▸ ASSIGNMENT: Your answer should be the lines below from the one with "Comerciales (220, 2298)" to the one with "Home (31, 2144)", both included, given again exactly and with nothing added.

▸ SOURCE DATA:
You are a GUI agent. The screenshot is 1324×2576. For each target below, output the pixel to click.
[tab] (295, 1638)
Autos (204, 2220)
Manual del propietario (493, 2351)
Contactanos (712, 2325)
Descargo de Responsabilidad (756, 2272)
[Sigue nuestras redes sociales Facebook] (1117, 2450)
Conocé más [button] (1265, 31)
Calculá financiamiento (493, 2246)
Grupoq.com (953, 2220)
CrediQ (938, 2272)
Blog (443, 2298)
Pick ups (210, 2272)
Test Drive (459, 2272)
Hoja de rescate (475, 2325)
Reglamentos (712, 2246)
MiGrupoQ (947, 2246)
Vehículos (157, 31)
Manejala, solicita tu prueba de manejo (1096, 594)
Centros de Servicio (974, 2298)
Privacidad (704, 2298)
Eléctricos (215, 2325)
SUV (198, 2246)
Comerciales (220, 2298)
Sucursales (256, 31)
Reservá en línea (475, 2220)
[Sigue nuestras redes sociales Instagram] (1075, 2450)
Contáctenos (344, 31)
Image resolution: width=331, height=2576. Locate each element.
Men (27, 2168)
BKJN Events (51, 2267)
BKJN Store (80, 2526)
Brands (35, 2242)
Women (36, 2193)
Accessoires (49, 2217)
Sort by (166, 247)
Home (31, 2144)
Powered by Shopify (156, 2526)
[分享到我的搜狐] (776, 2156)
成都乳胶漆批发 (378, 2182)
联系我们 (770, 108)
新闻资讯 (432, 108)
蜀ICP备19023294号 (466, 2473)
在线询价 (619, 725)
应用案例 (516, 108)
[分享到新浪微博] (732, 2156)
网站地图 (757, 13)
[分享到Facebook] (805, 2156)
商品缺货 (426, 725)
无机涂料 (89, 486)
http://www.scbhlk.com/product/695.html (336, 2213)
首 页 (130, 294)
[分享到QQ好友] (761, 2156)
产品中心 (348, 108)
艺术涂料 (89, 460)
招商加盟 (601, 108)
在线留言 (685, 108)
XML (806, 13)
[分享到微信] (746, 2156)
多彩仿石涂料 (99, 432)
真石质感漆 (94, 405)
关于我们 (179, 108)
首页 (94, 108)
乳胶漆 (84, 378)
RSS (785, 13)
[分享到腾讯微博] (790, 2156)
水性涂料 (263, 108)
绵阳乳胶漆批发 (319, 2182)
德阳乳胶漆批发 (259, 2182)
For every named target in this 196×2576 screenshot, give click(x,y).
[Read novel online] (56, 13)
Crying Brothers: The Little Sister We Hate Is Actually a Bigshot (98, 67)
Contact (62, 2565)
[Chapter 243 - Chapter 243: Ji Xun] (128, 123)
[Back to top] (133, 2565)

▸ WRITTEN REPLY:
Comerciales (220, 2298)
Sucursales (256, 31)
Reservá en línea (475, 2220)
[Sigue nuestras redes sociales Instagram] (1075, 2450)
Contáctenos (344, 31)
Image resolution: width=331, height=2576. Locate each element.
Men (27, 2168)
BKJN Events (51, 2267)
BKJN Store (80, 2526)
Brands (35, 2242)
Women (36, 2193)
Accessoires (49, 2217)
Sort by (166, 247)
Home (31, 2144)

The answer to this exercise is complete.